# TEXT EXCERPT
.....

West Midlands (Regional) League
- Season: 1963–64
- Champions: Tamworth
- Matches: 342
- Goals: 1,293 (3.78 per match)

= 1963–64 West Midlands (Regional) League =

The 1963–64 West Midlands (Regional) League season was the 64th in the history of the West Midlands (Regional) League, an English association football competition for semi-professional and amateur teams based in the West Midlands county, Shropshire, Herefordshire, Worcestershire and southern Staffordshire.

.....

# PROVIDED DATA
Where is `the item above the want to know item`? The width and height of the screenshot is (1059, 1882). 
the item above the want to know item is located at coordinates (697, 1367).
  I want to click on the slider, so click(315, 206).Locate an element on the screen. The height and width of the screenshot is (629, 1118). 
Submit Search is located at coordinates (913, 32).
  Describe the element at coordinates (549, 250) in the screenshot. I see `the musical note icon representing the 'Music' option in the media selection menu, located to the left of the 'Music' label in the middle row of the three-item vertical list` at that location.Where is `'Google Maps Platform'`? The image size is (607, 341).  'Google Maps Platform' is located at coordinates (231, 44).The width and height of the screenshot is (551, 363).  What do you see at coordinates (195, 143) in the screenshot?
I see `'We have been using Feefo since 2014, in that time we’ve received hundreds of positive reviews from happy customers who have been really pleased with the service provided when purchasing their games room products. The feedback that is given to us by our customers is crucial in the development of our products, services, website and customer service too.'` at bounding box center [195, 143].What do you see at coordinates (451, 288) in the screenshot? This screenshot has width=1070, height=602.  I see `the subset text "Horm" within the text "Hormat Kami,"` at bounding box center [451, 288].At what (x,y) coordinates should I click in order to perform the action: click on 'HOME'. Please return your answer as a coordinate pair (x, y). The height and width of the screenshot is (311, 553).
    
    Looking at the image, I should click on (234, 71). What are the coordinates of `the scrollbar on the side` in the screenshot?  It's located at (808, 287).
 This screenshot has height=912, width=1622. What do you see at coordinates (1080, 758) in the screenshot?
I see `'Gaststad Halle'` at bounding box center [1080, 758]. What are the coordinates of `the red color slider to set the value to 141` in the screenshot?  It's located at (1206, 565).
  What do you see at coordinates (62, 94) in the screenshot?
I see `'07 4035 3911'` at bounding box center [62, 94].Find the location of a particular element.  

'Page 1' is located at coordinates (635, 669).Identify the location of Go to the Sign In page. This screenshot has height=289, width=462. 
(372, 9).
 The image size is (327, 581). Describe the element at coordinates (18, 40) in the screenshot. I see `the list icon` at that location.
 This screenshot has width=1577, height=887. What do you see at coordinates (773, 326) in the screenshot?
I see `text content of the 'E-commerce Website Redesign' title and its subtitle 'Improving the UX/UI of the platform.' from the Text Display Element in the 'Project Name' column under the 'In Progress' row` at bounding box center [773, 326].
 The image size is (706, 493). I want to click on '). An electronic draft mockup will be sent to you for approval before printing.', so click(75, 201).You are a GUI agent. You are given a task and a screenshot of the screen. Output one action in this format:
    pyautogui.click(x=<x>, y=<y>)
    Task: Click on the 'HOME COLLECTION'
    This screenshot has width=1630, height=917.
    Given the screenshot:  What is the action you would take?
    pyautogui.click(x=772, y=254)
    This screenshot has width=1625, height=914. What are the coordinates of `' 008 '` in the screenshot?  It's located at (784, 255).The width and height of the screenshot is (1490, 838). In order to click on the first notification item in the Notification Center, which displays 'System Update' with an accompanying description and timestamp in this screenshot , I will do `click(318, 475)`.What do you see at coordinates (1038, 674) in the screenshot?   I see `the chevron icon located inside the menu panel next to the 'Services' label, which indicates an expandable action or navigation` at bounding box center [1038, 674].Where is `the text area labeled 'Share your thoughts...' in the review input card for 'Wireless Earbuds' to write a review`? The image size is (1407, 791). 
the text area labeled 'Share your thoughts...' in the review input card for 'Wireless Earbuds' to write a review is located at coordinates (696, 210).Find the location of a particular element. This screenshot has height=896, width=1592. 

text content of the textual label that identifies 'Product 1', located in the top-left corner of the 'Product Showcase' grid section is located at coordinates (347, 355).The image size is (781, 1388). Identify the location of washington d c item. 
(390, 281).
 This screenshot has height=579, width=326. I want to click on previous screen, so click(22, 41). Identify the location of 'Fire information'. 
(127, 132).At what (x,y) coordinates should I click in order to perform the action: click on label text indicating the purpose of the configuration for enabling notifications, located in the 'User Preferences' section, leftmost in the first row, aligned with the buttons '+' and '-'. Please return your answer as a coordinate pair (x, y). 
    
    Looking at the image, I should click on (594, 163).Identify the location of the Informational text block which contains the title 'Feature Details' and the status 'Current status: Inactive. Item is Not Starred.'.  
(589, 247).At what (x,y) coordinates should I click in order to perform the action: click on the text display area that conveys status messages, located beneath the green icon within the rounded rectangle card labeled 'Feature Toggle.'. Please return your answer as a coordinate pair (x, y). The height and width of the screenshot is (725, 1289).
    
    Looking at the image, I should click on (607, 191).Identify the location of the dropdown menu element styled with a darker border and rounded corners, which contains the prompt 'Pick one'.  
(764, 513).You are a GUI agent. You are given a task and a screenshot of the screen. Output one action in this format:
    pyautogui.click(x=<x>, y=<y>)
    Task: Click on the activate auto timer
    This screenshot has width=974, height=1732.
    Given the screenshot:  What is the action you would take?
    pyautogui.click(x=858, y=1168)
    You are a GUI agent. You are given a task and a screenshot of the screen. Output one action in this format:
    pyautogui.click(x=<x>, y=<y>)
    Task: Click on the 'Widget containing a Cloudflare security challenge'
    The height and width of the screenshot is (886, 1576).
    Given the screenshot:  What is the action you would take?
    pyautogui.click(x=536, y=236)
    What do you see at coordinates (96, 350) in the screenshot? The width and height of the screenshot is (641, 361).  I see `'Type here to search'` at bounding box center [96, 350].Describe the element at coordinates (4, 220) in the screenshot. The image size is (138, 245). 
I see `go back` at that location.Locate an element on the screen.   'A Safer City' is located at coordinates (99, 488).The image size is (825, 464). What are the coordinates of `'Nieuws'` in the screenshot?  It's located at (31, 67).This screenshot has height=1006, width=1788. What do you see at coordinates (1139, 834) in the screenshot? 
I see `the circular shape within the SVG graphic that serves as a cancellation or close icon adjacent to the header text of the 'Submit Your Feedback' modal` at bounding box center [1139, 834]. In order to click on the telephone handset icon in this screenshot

.....

# PROBLEM 1
Which club were champions that year, according to the league season text?
# PROBLEM 2
From the league season text, pull out the words starting with "The 1963–64 West" and going on through "and southern Staffordshire.".
The entries have nothing to do with the league season text.

# ANSWER SPACE 1
Tamworth

# ANSWER SPACE 2
The 1963–64 West Midlands (Regional) League season was the 64th in the history of the West Midlands (Regional) League, an English association football competition for semi-professional and amateur teams based in the West Midlands county, Shropshire, Herefordshire, Worcestershire and southern Staffordshire.